Things to do —
1: According to the report on the Iranian military TikTok network, what is the name of Alethea's AI-powered platform?
2: Scale the rows from the first one through the line that contains "Image resolution: width=1512", including both ends. Reproduce them in full with the requests, multiplying every number in the answers (coordinates and resolution figures) by 1.85 and rounding to whole numbers, with halves rounded up.

Quoted text —

=-=-=-=-=

A Network of Inauthentic Accounts Promoting Iranian Military Strength Accumulated 25 Million Views in Days:
A Case Study in Why Coordination Detection Matters
Alethea identified a network of TikTok accounts disseminating AI-generated videos of Iranian female fighter pilots, designed to project military strength, co-opt dissident hashtags, and reshape global perceptions of the Islamic Republic. The campaign accumulated over 25 million views in a matter of days, leveraging synthetic media, coordinated posting behavior, and artificial amplification to flood geopolitically sensitive hashtag spaces during an active period of U.S.-Iran military tensions.
The network exhibited hallmarks of coordinated inauthentic behavior, including batch-created accounts, identical captions, anomalous engagement patterns, and cross-platform spread, the exact behavioral signatures that Alethea's AI-powered platform, Artemis, is purpose-built to detect.

=-=-=-=-=

Items —
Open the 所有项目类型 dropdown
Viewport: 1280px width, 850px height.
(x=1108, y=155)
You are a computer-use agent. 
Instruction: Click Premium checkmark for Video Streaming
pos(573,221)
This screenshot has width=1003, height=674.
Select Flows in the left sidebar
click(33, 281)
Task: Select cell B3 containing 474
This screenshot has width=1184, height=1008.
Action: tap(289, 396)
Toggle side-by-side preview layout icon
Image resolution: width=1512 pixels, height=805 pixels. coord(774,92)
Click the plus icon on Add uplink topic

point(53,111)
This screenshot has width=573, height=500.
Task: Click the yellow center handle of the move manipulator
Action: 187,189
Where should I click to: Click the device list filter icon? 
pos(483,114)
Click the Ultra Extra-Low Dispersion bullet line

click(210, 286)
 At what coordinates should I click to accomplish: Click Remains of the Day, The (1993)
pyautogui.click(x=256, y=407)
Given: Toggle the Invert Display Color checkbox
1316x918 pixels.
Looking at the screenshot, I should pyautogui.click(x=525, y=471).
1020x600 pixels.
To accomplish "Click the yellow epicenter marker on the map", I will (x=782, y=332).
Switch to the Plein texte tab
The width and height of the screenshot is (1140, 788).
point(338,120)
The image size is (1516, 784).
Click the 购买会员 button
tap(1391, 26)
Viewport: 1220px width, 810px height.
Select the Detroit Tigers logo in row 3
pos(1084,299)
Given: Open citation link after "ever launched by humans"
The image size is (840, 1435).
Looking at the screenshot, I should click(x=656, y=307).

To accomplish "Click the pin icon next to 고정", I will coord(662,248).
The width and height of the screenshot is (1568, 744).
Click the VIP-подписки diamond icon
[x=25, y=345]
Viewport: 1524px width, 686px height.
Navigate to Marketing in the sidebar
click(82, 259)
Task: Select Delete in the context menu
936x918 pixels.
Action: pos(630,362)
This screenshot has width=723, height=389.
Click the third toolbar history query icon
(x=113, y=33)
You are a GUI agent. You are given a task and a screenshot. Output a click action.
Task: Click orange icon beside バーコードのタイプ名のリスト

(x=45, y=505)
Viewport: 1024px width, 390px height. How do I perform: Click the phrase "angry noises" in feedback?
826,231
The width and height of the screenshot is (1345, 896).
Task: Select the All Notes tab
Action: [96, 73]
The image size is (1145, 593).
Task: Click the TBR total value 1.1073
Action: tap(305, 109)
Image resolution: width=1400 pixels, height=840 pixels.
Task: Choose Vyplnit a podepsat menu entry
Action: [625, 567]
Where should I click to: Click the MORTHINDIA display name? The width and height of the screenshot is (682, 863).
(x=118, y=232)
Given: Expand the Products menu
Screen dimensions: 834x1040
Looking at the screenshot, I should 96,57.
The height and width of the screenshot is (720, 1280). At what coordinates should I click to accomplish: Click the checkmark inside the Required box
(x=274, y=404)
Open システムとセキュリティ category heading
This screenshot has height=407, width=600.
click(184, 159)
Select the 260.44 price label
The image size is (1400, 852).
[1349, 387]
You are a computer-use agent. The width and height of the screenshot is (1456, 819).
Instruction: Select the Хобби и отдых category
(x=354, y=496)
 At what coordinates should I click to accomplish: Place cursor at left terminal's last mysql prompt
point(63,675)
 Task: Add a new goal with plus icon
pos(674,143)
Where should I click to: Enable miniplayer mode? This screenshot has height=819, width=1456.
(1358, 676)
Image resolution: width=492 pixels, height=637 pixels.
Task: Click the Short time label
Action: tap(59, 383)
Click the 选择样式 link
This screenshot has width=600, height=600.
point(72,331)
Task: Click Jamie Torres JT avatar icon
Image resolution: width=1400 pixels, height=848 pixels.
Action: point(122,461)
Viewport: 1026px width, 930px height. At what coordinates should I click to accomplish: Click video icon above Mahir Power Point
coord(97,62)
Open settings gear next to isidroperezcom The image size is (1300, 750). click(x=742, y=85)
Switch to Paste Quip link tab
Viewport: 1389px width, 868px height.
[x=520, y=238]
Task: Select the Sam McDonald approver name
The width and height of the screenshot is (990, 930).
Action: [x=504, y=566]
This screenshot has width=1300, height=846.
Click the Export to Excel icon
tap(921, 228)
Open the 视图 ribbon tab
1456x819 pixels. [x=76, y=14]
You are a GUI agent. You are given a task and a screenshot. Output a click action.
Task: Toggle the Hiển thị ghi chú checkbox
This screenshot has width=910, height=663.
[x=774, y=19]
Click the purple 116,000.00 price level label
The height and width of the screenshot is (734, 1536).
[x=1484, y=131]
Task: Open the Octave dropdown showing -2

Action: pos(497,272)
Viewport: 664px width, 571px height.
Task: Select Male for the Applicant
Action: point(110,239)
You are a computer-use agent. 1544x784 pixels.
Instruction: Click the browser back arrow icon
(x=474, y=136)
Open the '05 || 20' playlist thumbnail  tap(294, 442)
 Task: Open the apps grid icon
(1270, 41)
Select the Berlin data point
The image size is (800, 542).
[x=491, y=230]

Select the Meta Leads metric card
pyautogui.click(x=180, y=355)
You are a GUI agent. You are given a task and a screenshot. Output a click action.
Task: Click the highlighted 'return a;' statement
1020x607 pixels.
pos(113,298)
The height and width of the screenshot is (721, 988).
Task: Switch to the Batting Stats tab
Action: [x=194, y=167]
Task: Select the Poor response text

=-=-=-=-=

Answers for the tasks —
1: Artemis

2:
Open the 所有项目类型 dropdown
Viewport: 1280px width, 850px height.
(x=2050, y=287)
You are a computer-use agent. 
Instruction: Click Premium checkmark for Video Streaming
pos(1060,409)
This screenshot has width=1003, height=674.
Select Flows in the left sidebar
click(61, 520)
Task: Select cell B3 containing 474
This screenshot has width=1184, height=1008.
Action: tap(535, 733)
Toggle side-by-side preview layout icon
Image resolution: width=2797 pixels, height=1489 pixels. coord(1432,170)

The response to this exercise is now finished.